Mavi Mini Tren; Asklepion'a ( Hipokrat'ın Şifa Yurdu Harabeleri) kadar gidiyor. İstersen yolunun üzerinde Türk Köyü Platani’ye (Germe) uğrayabilirsin.
Şehir Turu yaparken Fonda Mikis Theodorakis'in Zorba the Greek melodisi duyuluyor
Kos deyince akla gelen ilk isim kuşkusuz Hipokrat. Hani tüm doktorların ve tıp tarihinin babası kabul edilen, şu doktorların doktoru tıp bilgini…
Türk Vali Hacı Hasan’ın 1792’de yaptırdığı Loziya camiinin şadırvanının arkasında adaya damgasını vurmuş olan Hipokrat’ın Ağacı vardır.
Adada gezilebilecek yerler arasında Kos kalesi, Hipokrat'ın kurduğu dünyanın ilk Antik hastanesi, Türk mahallesi Germe, Kos Limanı
Adada hoşça zaman geçirebilmek için çok seçeneğin var. Örneğin, adaya ayak bastığın andan itibaren, bir sürü motosiklet ve bisiklet birbiri ardına geçiyor yanınıdan.
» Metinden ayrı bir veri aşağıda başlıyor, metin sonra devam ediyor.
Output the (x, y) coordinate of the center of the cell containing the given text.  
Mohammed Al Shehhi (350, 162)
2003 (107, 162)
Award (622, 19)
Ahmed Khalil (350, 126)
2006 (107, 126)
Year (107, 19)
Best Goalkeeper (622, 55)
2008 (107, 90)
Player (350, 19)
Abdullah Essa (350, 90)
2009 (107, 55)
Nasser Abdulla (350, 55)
Gündüzleri Bisiklet ve Motorsiklet kiralayıp Adayı enine boyuna gezebilirsin.
Adada gece hayatı inanılmaz hareketli... Güneş batınca her yer ışıl ışıl oluyor. Sokaklar, meydanlar insan görüntüleriyle şekilleniyor yeniden. Bodrum'daki gibi bir barlar sokağı var adanın da. Tüm club, disko ve barlar bu sokakta sıralanmış.
Yunan Gecelerinin en güzel örneklerini Zia’daki Rum tavernalarında bulabilirsin. Adadaki düzenlenen Yunan gecelerinde , kabare şovlar, romantik barlar, techno müzik çalan diskolara ve birbirinden eğlenceli tavernalara kadar her çeşit ortamda eğlenmek mümkün.
GÜNAH ADASI MİKONOS
Sen kavurucu güneşin altında kalmaktan, sürekli otelde vakit öldürerek tatil yapmaktan sıkıldın mı? Daha keyifli ve heyecan dolu bir tatil yaşamak istiyorsan Gel seninle Yunan Adalarına ETS Turla bir yolculuk yapalım. Midilli,Santorini,Mikonos,
Mikonos;Ege denizindeki Cylad (Çember) adalar topluluğuna bağlı granit taşlardan oluşmuş,89 km sahil şeritli ,yüzölçümü 86 kilometrekare olan bir ada.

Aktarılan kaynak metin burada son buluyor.